*Task statement*. Nothing but the lines from the one containing "Image resolution: width=608" to the end of the records that follow should be transcribed, each exactly, with the pictures left out.

(Records provided begins)

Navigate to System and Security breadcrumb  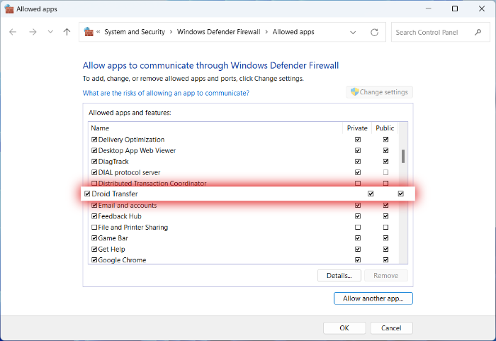click(x=136, y=32)
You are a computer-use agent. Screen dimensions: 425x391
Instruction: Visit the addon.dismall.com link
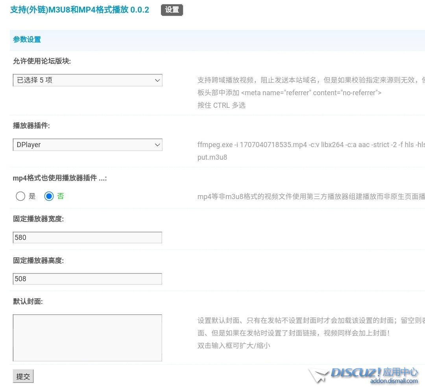click(x=394, y=381)
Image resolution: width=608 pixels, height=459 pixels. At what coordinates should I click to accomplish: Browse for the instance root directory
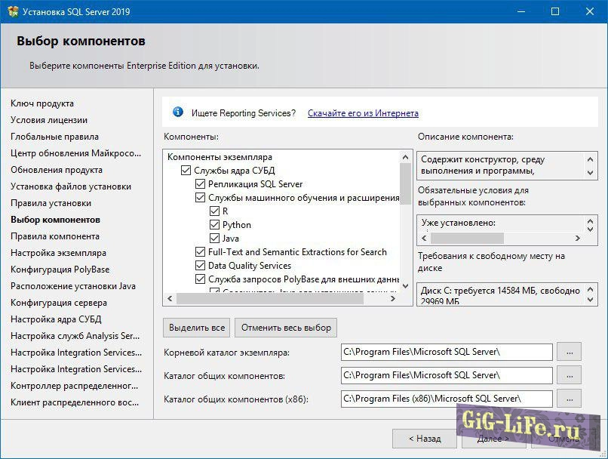point(569,352)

(Records provided ends)

*Problem solution*.
Image resolution: width=608 pixels, height=459 pixels. At what coordinates should I click to accomplish: Browse for the instance root directory
point(569,352)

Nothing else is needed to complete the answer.